The change will run until the end of March 2017 when it will be reviewed. One CCP, who declined to be named, told the newspaper: "People will suffer because of it.
"The risk is of death among patients who could have been saved, maybe because we were tied up dealing with a minor ailment such as a cold, toothache, period pain or any of the other rubbish that people dial 999 with.
"It could be that we're with Mrs Jones who, after having back pain for four years, suddenly decides to call an ambulance about it.
"Secamb have kept us away from stuff like that for years. That system has worked. We have saved a lot of people as a result of that, including resuscitating people who were in effect dead, and now this."

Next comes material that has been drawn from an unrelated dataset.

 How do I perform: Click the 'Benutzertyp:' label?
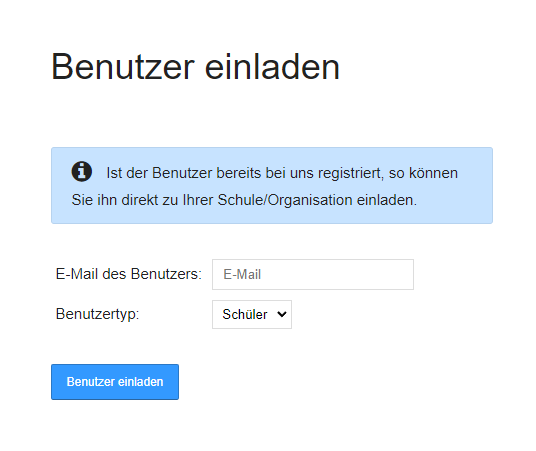click(97, 314)
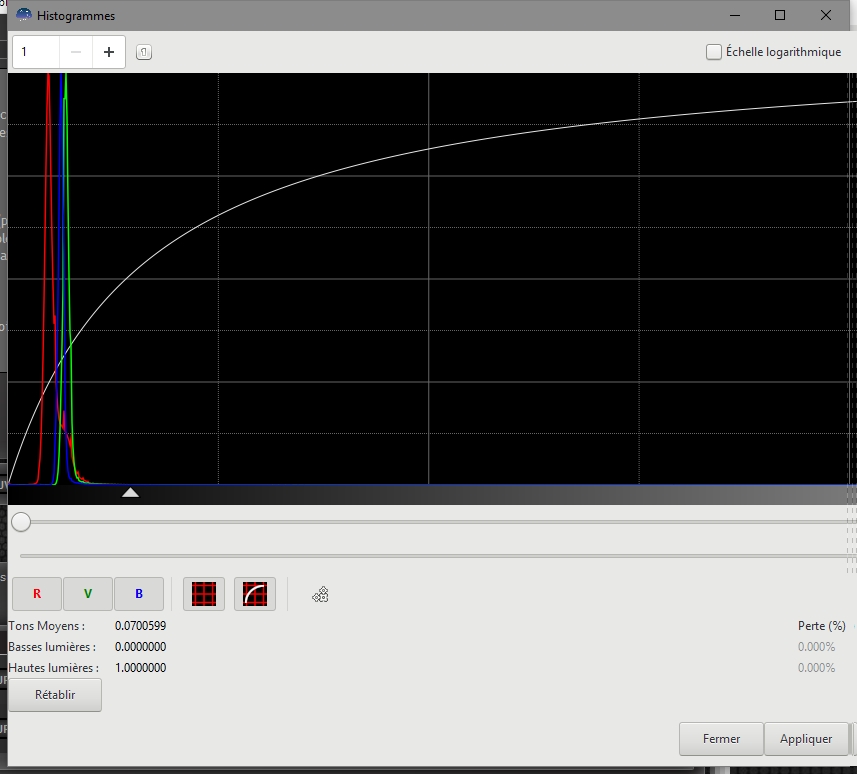
Task: Click the Tons Moyens value 0.0700599
Action: 141,626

Secamb, which covers Kent, Surrey, Sussex and north east Hampshire, was put into special measures in September after the Care Quality Commission (CQC) ranked it inadequate. The change is part of its recovery plan.
The Trust repeatedly came under fire earlier this year over a high-risk scheme - which has now been abandoned - to delay ambulances to patients.
Under the controversial plan, the Trust gave itself up to 10 extra minutes to reassess what type of advice or treatment some patients needed, and whether an ambulance was really necessary.
On Boxing Day, the Trust's on call strategic incident commander Richard Webber said it was facing "significant demand", with a 10% increase compared to last year.
The high volume of emergency 999 calls meant some patients were being expected to wait longer for an ambulance while the Trust focuses on life-threatening calls, he said.
A Secamb spokesman said: "As part of our recovery plan, and in order to maximise the clinical care we are able to provide to all of our patients, the Trust has been reviewing how to best utilise operational and clinical staff.
"This review will see critical care paramedics brought into the Trust's overall system status cover plan, meaning they will be available to respond to all types of call. The change will be reviewed at the end of March 2017.
"This decision has been taken following careful consideration by the Trust's exec, including the three clinical directors and taking in the findings of a recent Quality Impact Assessment.
"The Trust Executive recognises the valuable clinical contribution that CCPs make to our most seriously ill and injured patients as highlighted in the assessment.
"However, it also felt that while demand remains high and our response time performance for all calls poor, the current model of not sending CCPs to some categories of patient, could not continue."
The Trust said a decision had also been taken not to recruit to the paramedic practitioner course due to start in March and the CCP course due to start in September. Those currently on courses will not be affected.
"The Trust believes these decisions will allow a broader review to take place as to how it deploys and utilises its specialist paramedics in the future," the Trust spokesman said.
"We appreciate that these changes will cause anxiety and uncertainty for staff but it is essential that we utilise all our resources to the maximum benefit of all our patients."